The impact of the growing homelessness crisis on the finances of local authorities has prompted Enfield Council’s Leader to write a public letter to the government urging immediate action.
Enfield Council along with many councils across the country have been hugely impacted by rising numbers of people asking for help with housing and the cost of living.
These growing demands may severely harm local authorities’ budgets.
The Leader of Enfield Council, Cllr Nesil Caliskan, points out that the government’s ‘mini-Budget’ in September 2022 prompted a surge in interest rates resulting in the near-collapse of the private rental sector market.
Enfield now has the highest number of Section 21 evictions in London and has seen a 41 per cent drop in properties available for rent since 2020.
More people are presenting themselves as homeless to the Council and 290 families from Enfield are living in temporary hotel accommodation at a significant cost to the Council and its residents.
The letter says: “The only long-term solution is to increase housing supply. In the short term, councils need help tackling the immediate emergency facing our residents and budgets.”

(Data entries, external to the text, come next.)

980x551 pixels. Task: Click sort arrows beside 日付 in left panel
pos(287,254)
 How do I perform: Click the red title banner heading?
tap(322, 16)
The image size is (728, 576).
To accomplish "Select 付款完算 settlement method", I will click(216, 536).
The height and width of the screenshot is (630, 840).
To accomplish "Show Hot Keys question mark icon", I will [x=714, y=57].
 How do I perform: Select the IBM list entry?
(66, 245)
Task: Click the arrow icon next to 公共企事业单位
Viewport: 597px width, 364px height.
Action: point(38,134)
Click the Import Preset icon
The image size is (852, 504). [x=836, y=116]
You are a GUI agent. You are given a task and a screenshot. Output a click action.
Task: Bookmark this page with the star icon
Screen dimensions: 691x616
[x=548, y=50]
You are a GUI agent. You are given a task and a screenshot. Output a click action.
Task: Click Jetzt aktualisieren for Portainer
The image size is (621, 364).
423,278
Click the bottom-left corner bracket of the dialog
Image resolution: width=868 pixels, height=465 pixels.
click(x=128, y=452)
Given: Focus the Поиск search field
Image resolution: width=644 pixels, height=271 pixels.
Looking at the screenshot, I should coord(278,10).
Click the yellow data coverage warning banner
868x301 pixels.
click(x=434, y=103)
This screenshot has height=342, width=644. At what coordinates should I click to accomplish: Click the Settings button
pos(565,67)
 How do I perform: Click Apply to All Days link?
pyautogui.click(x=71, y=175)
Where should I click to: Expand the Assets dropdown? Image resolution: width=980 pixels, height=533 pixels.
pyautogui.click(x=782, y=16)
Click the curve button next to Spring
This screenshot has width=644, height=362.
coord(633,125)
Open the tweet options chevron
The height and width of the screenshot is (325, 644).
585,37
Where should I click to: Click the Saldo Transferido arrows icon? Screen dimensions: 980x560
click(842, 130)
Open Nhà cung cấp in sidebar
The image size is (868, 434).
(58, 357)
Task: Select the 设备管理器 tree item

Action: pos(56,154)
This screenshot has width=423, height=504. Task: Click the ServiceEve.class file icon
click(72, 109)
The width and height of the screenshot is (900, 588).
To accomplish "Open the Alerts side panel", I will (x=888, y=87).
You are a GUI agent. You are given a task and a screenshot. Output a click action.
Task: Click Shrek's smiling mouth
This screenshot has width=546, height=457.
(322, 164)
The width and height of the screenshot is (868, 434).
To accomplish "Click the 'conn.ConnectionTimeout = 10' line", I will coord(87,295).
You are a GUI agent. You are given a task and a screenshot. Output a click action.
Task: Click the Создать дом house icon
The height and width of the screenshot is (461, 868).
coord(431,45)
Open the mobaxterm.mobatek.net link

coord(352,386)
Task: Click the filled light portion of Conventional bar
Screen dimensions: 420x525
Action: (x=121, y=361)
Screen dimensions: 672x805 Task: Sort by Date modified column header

The letter, addressed to the Department for Levelling-Up, Housing and Communities (DLUHC) offers a number of solutions for consideration, ahead of the government’s Autumn Budget Statement, including an increase to the Homelessness Prevention Grant and Discretionary Housing Payments which currently do not adequately fund rental costs. An uplift of Local Housing Allowance rates would also make more housing available, which would mean more families could find accommodation locally, rather than seek cheaper housing outside of Greater London.
“This would be a better use of the public purse than the current system which has a high reliance on expensive and unsuitable emergency accommodation,” the letter states.
Enfield Council has invested considerable resources to bring forward important housing schemes such as Meridian Water as well as council housing building and regeneration schemes. At the same time, underfunding from central government continues to exert pressure across all Council services.
The letter was sent to DLUHC on 8 November ahead of the government’s Autumn Budget Statement and the local government finance settlement.
The letter in full:
Urgent response to the homelessness crisis
I am writing to you regarding the huge financial pressures affecting councils across the country because of the growing homelessness crisis.
In Enfield, this has forced families to live in unsuitable accommodation for prolonged periods. The collapse of the private rented sector since the Government’s ‘mini-budget’ has seen our borough experience the highest number of Section 21 evictions in London, alongside a 41% reduction in available properties.
Consequently, the number of homeless households approaching the Council for help is unprecedented and we currently have 290 families in costly emergency hotel accommodation.
This is just one symptom of the growing housing crisis facing this country, where the only long-term solution is to increase housing supply. In the short term, councils need help tackling the immediate emergency facing our residents and budgets.
Councils urgently need top-up funding via the Homelessness Prevention Grant and Discretionary Housing Payments funding to cover accommodation costs and prevent families from becoming homeless by stopping a build-up of rent arrears.
Second, an uplift of Local Housing Allowance rates would make more housing available for low-income residents locally. This will mean more families will be able to stay close to their support networks, schools, and employment.
We also believe a process like the current ‘DSG Safety Value’ would help, with a shared understanding between your department and councils to ensure a consistent approach and tie financial support to agreed action plans.
This would be a better use of the public purse than the current system which has a high reliance on expensive and unsuitable emergency accommodation and competition for accommodation is driving up price inflations.